• **AVAILABLE RECORDS**
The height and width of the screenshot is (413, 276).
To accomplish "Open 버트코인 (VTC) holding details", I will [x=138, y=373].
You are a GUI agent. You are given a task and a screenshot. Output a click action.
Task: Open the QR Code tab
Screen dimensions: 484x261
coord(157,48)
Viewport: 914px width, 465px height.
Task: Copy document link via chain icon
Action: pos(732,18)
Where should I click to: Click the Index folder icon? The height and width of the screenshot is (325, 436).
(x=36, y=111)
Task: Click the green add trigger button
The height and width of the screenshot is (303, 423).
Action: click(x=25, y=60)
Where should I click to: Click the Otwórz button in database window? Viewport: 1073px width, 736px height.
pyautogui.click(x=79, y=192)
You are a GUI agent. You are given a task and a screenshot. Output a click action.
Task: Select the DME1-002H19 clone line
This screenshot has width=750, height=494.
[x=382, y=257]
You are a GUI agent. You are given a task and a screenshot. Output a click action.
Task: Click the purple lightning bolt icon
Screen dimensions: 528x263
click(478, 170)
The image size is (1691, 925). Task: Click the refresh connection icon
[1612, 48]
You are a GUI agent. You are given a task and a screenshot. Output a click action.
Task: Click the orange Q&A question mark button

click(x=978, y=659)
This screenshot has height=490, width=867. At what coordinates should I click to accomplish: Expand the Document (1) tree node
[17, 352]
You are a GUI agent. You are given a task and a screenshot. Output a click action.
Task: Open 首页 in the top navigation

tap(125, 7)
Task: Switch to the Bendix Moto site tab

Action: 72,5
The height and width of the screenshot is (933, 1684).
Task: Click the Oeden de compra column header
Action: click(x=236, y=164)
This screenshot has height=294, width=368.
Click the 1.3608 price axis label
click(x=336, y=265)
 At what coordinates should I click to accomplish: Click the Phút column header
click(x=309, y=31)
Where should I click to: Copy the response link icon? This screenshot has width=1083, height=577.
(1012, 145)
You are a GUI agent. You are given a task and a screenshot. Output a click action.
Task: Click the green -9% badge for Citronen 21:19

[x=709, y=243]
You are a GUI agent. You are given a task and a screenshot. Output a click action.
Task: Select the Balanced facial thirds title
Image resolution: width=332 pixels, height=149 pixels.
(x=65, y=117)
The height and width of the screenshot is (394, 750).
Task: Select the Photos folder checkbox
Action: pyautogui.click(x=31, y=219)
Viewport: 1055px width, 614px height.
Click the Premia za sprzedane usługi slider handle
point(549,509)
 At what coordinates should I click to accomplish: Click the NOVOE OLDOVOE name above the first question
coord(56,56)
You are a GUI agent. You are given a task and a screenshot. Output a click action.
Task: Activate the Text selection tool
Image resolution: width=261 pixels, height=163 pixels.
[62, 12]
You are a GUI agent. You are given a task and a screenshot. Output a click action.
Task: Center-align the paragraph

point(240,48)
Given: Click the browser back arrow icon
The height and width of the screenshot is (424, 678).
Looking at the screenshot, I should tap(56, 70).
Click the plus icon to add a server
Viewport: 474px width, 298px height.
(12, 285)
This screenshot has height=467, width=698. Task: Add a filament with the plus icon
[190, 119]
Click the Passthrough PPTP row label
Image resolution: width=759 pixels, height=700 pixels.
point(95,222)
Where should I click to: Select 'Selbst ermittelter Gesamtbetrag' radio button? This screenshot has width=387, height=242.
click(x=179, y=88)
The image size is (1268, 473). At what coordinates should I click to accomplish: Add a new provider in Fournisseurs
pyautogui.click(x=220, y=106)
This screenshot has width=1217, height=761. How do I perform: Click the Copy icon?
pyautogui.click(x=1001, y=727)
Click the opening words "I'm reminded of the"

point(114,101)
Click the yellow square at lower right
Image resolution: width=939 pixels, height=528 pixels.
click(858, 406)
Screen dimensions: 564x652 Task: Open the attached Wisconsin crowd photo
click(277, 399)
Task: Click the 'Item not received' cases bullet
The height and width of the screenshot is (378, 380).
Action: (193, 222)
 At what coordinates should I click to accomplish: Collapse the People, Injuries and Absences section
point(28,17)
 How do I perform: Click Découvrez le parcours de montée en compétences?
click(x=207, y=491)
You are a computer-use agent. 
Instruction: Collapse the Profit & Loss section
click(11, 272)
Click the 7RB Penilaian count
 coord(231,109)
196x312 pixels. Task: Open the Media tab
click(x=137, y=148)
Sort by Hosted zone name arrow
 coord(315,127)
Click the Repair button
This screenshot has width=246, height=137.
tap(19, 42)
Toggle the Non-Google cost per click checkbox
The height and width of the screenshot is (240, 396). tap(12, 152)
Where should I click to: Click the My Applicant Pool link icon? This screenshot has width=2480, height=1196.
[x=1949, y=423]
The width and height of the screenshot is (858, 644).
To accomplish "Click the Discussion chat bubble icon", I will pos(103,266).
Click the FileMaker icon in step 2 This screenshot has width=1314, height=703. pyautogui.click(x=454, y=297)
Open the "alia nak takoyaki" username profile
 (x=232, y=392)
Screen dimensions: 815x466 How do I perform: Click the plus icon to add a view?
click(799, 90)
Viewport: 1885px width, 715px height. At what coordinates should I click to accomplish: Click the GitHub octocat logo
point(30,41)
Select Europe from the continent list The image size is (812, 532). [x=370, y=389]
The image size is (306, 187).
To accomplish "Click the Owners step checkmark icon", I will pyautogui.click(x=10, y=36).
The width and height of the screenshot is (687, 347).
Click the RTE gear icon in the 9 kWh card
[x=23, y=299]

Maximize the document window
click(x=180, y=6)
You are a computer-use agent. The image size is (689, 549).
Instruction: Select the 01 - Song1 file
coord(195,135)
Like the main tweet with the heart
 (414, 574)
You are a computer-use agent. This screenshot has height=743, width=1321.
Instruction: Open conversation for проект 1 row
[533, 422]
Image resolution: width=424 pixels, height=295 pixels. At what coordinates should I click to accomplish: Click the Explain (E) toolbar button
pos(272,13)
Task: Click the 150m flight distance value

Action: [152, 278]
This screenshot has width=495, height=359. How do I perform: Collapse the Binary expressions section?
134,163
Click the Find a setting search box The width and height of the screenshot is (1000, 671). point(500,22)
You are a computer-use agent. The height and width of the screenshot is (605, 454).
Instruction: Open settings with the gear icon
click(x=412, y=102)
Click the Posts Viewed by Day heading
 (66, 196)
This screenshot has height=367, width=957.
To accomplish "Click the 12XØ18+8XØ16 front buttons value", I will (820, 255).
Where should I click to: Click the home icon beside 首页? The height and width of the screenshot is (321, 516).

• **WHAT TO WORK ON**
Your answer should consist of every record, restated exactly.

• **REPLY TO THE TASK**
The height and width of the screenshot is (413, 276).
To accomplish "Open 버트코인 (VTC) holding details", I will [x=138, y=373].
You are a GUI agent. You are given a task and a screenshot. Output a click action.
Task: Open the QR Code tab
Screen dimensions: 484x261
coord(157,48)
Viewport: 914px width, 465px height.
Task: Copy document link via chain icon
Action: pos(732,18)
Where should I click to: Click the Index folder icon? The height and width of the screenshot is (325, 436).
(x=36, y=111)
Task: Click the green add trigger button
The height and width of the screenshot is (303, 423).
Action: click(x=25, y=60)
Where should I click to: Click the Otwórz button in database window? Viewport: 1073px width, 736px height.
pyautogui.click(x=79, y=192)
You are a GUI agent. You are given a task and a screenshot. Output a click action.
Task: Select the DME1-002H19 clone line
This screenshot has width=750, height=494.
[x=382, y=257]
You are a GUI agent. You are given a task and a screenshot. Output a click action.
Task: Click the purple lightning bolt icon
Screen dimensions: 528x263
click(478, 170)
The image size is (1691, 925). Task: Click the refresh connection icon
[1612, 48]
You are a GUI agent. You are given a task and a screenshot. Output a click action.
Task: Click the orange Q&A question mark button

click(x=978, y=659)
This screenshot has height=490, width=867. At what coordinates should I click to accomplish: Expand the Document (1) tree node
[17, 352]
You are a GUI agent. You are given a task and a screenshot. Output a click action.
Task: Open 首页 in the top navigation

tap(125, 7)
Task: Switch to the Bendix Moto site tab

Action: 72,5
The height and width of the screenshot is (933, 1684).
Task: Click the Oeden de compra column header
Action: click(x=236, y=164)
This screenshot has height=294, width=368.
Click the 1.3608 price axis label
click(x=336, y=265)
 At what coordinates should I click to accomplish: Click the Phút column header
click(x=309, y=31)
Where should I click to: Copy the response link icon? This screenshot has width=1083, height=577.
(1012, 145)
You are a GUI agent. You are given a task and a screenshot. Output a click action.
Task: Click the green -9% badge for Citronen 21:19

[x=709, y=243]
You are a GUI agent. You are given a task and a screenshot. Output a click action.
Task: Select the Balanced facial thirds title
Image resolution: width=332 pixels, height=149 pixels.
(x=65, y=117)
The height and width of the screenshot is (394, 750).
Task: Select the Photos folder checkbox
Action: pyautogui.click(x=31, y=219)
Viewport: 1055px width, 614px height.
Click the Premia za sprzedane usługi slider handle
point(549,509)
 At what coordinates should I click to accomplish: Click the NOVOE OLDOVOE name above the first question
coord(56,56)
You are a GUI agent. You are given a task and a screenshot. Output a click action.
Task: Activate the Text selection tool
Image resolution: width=261 pixels, height=163 pixels.
[62, 12]
You are a GUI agent. You are given a task and a screenshot. Output a click action.
Task: Center-align the paragraph

point(240,48)
Given: Click the browser back arrow icon
The height and width of the screenshot is (424, 678).
Looking at the screenshot, I should tap(56, 70).
Click the plus icon to add a server
Viewport: 474px width, 298px height.
(12, 285)
This screenshot has height=467, width=698. Task: Add a filament with the plus icon
[190, 119]
Click the Passthrough PPTP row label
Image resolution: width=759 pixels, height=700 pixels.
point(95,222)
Where should I click to: Select 'Selbst ermittelter Gesamtbetrag' radio button? This screenshot has width=387, height=242.
click(x=179, y=88)
The image size is (1268, 473). At what coordinates should I click to accomplish: Add a new provider in Fournisseurs
pyautogui.click(x=220, y=106)
This screenshot has width=1217, height=761. How do I perform: Click the Copy icon?
pyautogui.click(x=1001, y=727)
Click the opening words "I'm reminded of the"

point(114,101)
Click the yellow square at lower right
Image resolution: width=939 pixels, height=528 pixels.
click(858, 406)
Screen dimensions: 564x652 Task: Open the attached Wisconsin crowd photo
click(277, 399)
Task: Click the 'Item not received' cases bullet
The height and width of the screenshot is (378, 380).
Action: (193, 222)
 At what coordinates should I click to accomplish: Collapse the People, Injuries and Absences section
point(28,17)
 How do I perform: Click Découvrez le parcours de montée en compétences?
click(x=207, y=491)
You are a computer-use agent. 
Instruction: Collapse the Profit & Loss section
click(11, 272)
Click the 7RB Penilaian count
 coord(231,109)
196x312 pixels. Task: Open the Media tab
click(x=137, y=148)
Sort by Hosted zone name arrow
 coord(315,127)
Click the Repair button
This screenshot has width=246, height=137.
tap(19, 42)
Toggle the Non-Google cost per click checkbox
The height and width of the screenshot is (240, 396). tap(12, 152)
Where should I click to: Click the My Applicant Pool link icon? This screenshot has width=2480, height=1196.
[x=1949, y=423]
The width and height of the screenshot is (858, 644).
To accomplish "Click the Discussion chat bubble icon", I will pos(103,266).
Click the FileMaker icon in step 2 This screenshot has width=1314, height=703. pyautogui.click(x=454, y=297)
Open the "alia nak takoyaki" username profile
 (x=232, y=392)
Screen dimensions: 815x466 How do I perform: Click the plus icon to add a view?
click(799, 90)
Viewport: 1885px width, 715px height. At what coordinates should I click to accomplish: Click the GitHub octocat logo
point(30,41)
Select Europe from the continent list The image size is (812, 532). [x=370, y=389]
The image size is (306, 187).
To accomplish "Click the Owners step checkmark icon", I will pyautogui.click(x=10, y=36).
The width and height of the screenshot is (687, 347).
Click the RTE gear icon in the 9 kWh card
[x=23, y=299]

Maximize the document window
click(x=180, y=6)
You are a computer-use agent. The image size is (689, 549).
Instruction: Select the 01 - Song1 file
coord(195,135)
Like the main tweet with the heart
 (414, 574)
You are a computer-use agent. This screenshot has height=743, width=1321.
Instruction: Open conversation for проект 1 row
[533, 422]
Image resolution: width=424 pixels, height=295 pixels. At what coordinates should I click to accomplish: Click the Explain (E) toolbar button
pos(272,13)
Task: Click the 150m flight distance value

Action: [152, 278]
This screenshot has width=495, height=359. How do I perform: Collapse the Binary expressions section?
134,163
Click the Find a setting search box The width and height of the screenshot is (1000, 671). point(500,22)
You are a computer-use agent. The height and width of the screenshot is (605, 454).
Instruction: Open settings with the gear icon
click(x=412, y=102)
Click the Posts Viewed by Day heading
 (66, 196)
This screenshot has height=367, width=957.
To accomplish "Click the 12XØ18+8XØ16 front buttons value", I will (820, 255).
Where should I click to: Click the home icon beside 首页? The height and width of the screenshot is (321, 516).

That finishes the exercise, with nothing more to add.